Everywhere upon the earth, darkness had won. But here, there was still hope.
This house is surrounded by light…
Ajay Watley was on guard duty on top of the east pedestrian ramp of the long-dead athletic stadium, holding down the sacred perimeter. Below him, the parking lot was a ten-acre graveyard of gutted cars and scattered bones he scanned with amped thermal imaging goggles. He had a sixty-caliber Squad Automatic Weapon, a walkie-talkie, and an old iPod blasting his alertness mantra.
This house is surrounded by light…
Ajay had been a devotee of Bhagwan Ganguly for four years before the Master’s prophecies came true, and he had never had reason to doubt. All of the Master’s visions had come to pass, even the date and hour of his death.
But since then, his commands had become erratic, and tended to change, depending on who transcribed them. When he said to move the ashram to the city, Ajay almost risked his karma by raising doubt.
The dead had indeed been swept out of San Francisco.
But their worst enemies here were not the dead…
No birds called, and no fish swam, as the Higgins boat sailed out of the fog and into the lagoon behind the stadium. In this place where hopeless Giants fans in kayaks used to paddle around waiting for Barry Bonds’ home runs, the vintage military ship-to-shore vessel ran aground like a sea lion, unnoticed.
The ramp dropped and slammed the mud.
And the Oakland Raiders came stomping out onto land.
A flurry of movement in the parking lot depths caught Ajay’s sleep-deprived eye. Nobody’d spotted a deadhead in weeks, and the ones still walking around were nothing to waste ammo on.
Cranking up the volume on the Master’s chanting voice, Ajay cracked his knuckles and waited for whatever it was to come into range.
“I am surrounded by light…” he murmured, drawing a bead with the big sixty caliber…
…just as the hot wind brushed him back…
A drone helicopter no bigger than a toy hovered before him. Its miniature fuselage pointed a camera lens, a parabolic mic, and a shotgun barrel at his face.
He blinked, tried to hoist the heavy gun off its bipod.
The shotgun blew off the left half of his scalp.
Ajay yelped and squirted, dropping his machinegun over the railing. “Wake up!” he screamed into his walkie-talkie, belly-crawling down the ramp to the guardhouse, wiping blood out of his eyes.
A hollow, unfamiliar robotic voice hissed back from the handset, “All your base are belong to us.”

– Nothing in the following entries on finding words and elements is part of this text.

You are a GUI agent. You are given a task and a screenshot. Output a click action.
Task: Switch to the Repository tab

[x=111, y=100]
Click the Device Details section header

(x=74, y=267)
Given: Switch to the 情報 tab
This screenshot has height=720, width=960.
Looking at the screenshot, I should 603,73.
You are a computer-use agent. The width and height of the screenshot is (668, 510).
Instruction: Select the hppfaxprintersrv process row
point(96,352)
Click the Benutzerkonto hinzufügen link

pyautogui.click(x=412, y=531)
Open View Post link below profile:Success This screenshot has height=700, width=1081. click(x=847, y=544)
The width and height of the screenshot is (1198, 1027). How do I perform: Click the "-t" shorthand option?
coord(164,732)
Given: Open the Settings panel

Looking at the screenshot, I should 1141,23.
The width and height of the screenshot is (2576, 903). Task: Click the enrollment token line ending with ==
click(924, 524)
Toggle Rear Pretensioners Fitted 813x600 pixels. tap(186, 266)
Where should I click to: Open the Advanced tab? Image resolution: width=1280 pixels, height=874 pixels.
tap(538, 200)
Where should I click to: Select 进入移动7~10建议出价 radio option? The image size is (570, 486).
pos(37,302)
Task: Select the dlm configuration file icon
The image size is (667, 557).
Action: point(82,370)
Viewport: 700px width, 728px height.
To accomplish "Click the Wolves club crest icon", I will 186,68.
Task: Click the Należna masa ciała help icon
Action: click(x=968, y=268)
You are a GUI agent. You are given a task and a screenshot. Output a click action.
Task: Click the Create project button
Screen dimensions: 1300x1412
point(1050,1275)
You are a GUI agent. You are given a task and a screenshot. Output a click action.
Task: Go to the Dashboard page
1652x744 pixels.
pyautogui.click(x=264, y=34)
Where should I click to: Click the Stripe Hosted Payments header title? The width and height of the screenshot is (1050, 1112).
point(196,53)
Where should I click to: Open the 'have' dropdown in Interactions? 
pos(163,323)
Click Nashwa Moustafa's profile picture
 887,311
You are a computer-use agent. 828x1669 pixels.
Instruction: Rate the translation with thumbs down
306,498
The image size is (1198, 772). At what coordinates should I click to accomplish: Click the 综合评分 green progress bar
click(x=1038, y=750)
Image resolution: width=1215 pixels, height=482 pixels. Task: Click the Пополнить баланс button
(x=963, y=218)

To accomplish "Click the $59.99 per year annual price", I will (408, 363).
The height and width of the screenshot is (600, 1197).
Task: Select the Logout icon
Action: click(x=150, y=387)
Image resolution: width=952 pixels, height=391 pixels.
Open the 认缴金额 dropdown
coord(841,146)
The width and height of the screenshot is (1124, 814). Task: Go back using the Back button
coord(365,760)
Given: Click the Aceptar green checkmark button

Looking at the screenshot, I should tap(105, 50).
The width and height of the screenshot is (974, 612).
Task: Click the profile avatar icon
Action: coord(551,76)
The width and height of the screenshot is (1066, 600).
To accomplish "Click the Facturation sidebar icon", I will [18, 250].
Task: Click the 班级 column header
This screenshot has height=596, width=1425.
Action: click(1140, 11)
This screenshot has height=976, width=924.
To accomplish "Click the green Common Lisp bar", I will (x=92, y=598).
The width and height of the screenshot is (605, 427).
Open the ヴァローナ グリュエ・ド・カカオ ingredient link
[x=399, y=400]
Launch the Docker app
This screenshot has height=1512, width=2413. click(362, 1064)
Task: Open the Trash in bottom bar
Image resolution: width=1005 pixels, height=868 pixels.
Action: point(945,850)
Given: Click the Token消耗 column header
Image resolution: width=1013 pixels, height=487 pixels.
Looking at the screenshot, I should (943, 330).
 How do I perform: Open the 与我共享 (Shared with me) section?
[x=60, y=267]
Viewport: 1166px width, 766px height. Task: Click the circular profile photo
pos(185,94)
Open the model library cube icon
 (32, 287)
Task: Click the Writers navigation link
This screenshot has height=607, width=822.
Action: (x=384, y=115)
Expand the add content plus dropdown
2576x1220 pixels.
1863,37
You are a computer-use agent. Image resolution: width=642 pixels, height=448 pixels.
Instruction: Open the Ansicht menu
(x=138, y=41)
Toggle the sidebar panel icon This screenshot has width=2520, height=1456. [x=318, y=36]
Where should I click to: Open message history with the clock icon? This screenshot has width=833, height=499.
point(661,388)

The Raiders double-timed it to the gatehouse under scattered wild fire from above. They wore SFPD tactical body armor draped with silver duct tape, Raiders jerseys, and dented football helmets.
The first one through the turnstile set off a homemade claymore filled with bathtub napalm. It set him alight, but did not stop him. Sheathed in flames, he stalked through the atrium yard, raking the guardhouse with a belt-fed automatic shotgun as flares, bricks, and small arms fire rained down.
One crazy devotee jumped from cover and charged, but his M16 jammed. The burning Raider cornered and hugged him as its ammo cooked off.
Aerial recon had the ashram’s sixty-four devotees holed up in the press boxes. Moving as a hedgehog, the Raiders crossed the courtyard and tossed grenades into the spiral pedestrian ramp. They never spoke or cried out when they got shot. They spent their bodies as cheaply as their bullets.
A gang of wild-eyed devotees dressed in dhotis or long underwear charged down the ramp, brandishing machine pistols and howling the Master’s name. Another drone chopper swooped into the open well around which the spiral ramp wound, a toy with twin fléchette cannons in its nose. They sounded like tambourines shaking, but they reduced the defenders to a blizzard of red confetti before they could get off a single shot.
The only effective resistance the Raiders faced was the sluice of gore they slipped in as they climbed the ramp.